Oszalał, rzucił żonę dla młodej dziewczyny?

Pewnie bywa i tak, lecz zazwyczaj to nie jest takie łatwe. Rozstania zwykle są nie dla kogoś, lecz dlatego że związek był chory, że partnerom było w nim źle. Myślę, że w takich interpretacjach porzucenia żony lub męża z powodu szaleńczego zakochania tkwi tęsknota ludzi za love story. Bo to takiej romantyczne. Jeżeli jednak w związku istnieją mocne podstawy, przyjaźń, seks, zrozumienie, to nic mu nie zagrozi.

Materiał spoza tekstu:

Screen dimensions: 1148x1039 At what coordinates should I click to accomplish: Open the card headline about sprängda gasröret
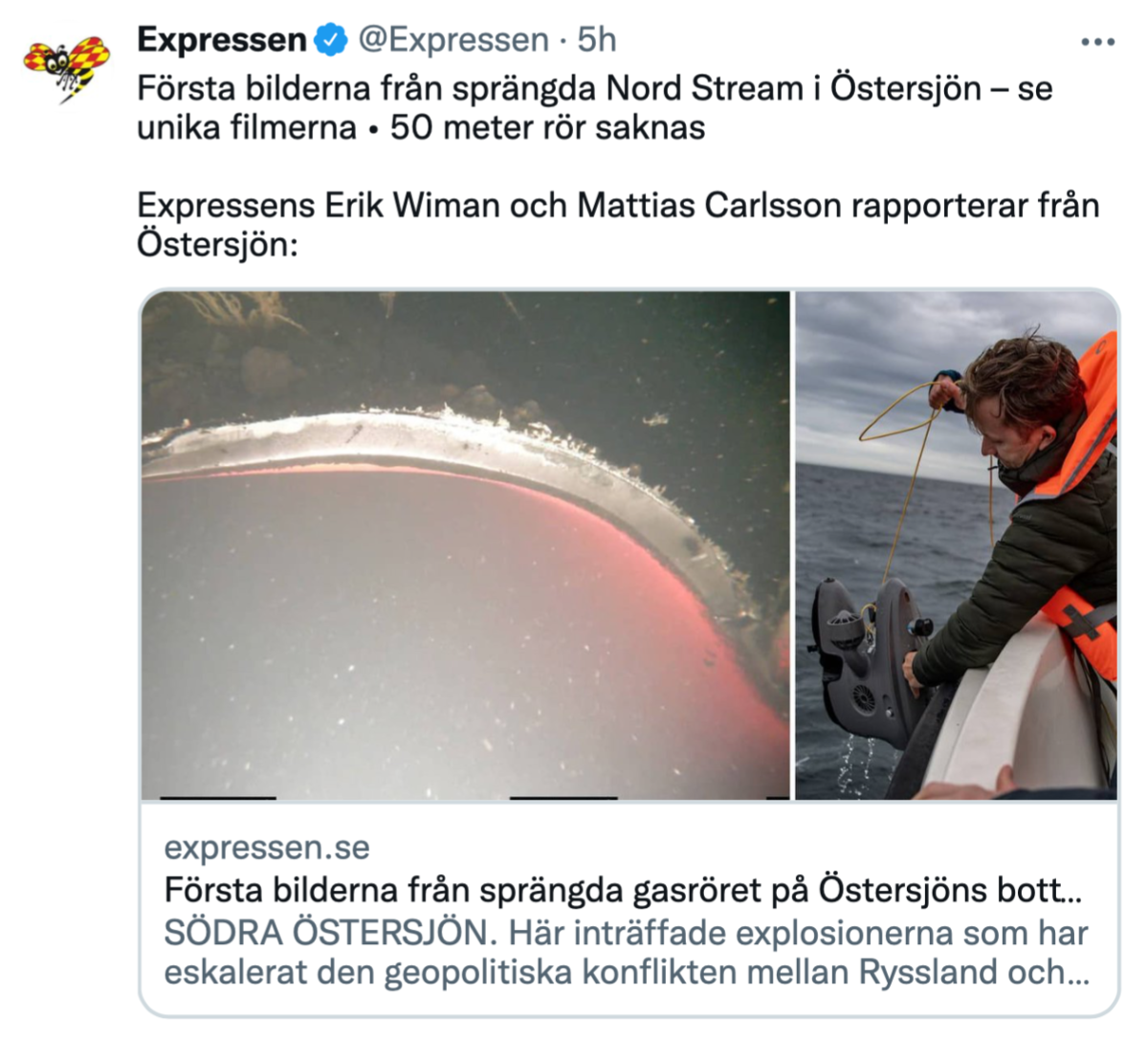click(623, 890)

A kim w takim razie jest dla Ciebie Paulina, o której rozpisywały się plotkarskie portale?

- Medialną historią. Szytą grubymi nićmi. Gdy wyszło na jaw, że moje małżeństwo toczy kryzys, tabloidy zaczęły szukać, kto być może jest jego przyczyną. I padło na Pauline, która u mnie pracuje. Młoda, skromna i bezbronna dziewczyna. I nagle znalazła się w ogniu medialnym, okładki w tabloidach, zdjęcia z ukrycia. To, co się stało z jej życiem, trudno sobie wyobrazić. Ja nie mam na to wpływu, ponieważ każde dementi wywołałoby nową falę plotkarskich ataków. Wymyślono nawet ojca Pauliny, który nakazywał jej mnie rzucić (śmiech). A ona z ojcem nie ma kontaktu od lat. Nie przypuszczałem nawet, jaka burza się rozpęta. Potem dorobiono ciąg dalszy plotki: wykorzystana dziewczyna w końcu mnie rzuciła i straciła pracę. A kto w takim razie siedzi przy tamtym biurku? Chodź, przedstawię was sobie...

No cóż, taka jest cena Twojej popularności.

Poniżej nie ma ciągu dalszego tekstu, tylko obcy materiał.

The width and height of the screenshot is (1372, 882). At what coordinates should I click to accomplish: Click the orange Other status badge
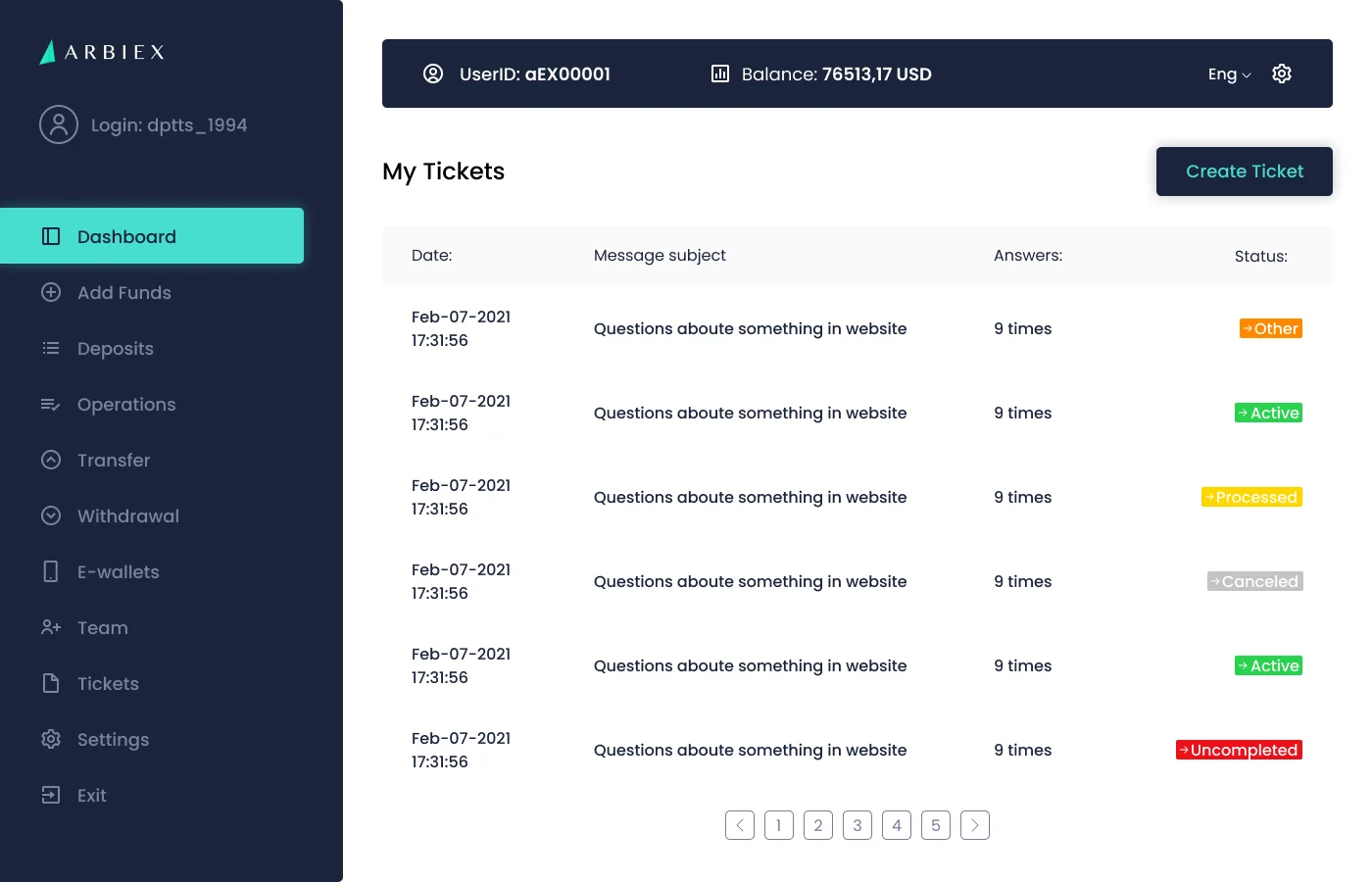[1271, 328]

- Szkoda,że opinię publiczną kształtują pisma bulwarowe.

[link widoczny dla zalogowanych]

PLOTKA NUMER 3 - Wiecznie romansuje!

Krzysztof: Marzę o prawdziwej miłości. Romans z moją asystentką wymyśliły tabloidy. Ostatnio na jakieś imprezie usiadłem obok byłej dziewczyny Przemka Salety. Niedługo zrobią z nas parę.



O kryzysie Twojego związku słyszałam dużo wcześniej, nim dowiedziały się o nim tabloidy. Zaczął się, gdy z Twoją żoną nie przedłużono kontraktu w niemieckim serialu i musiała wrócić do Polski?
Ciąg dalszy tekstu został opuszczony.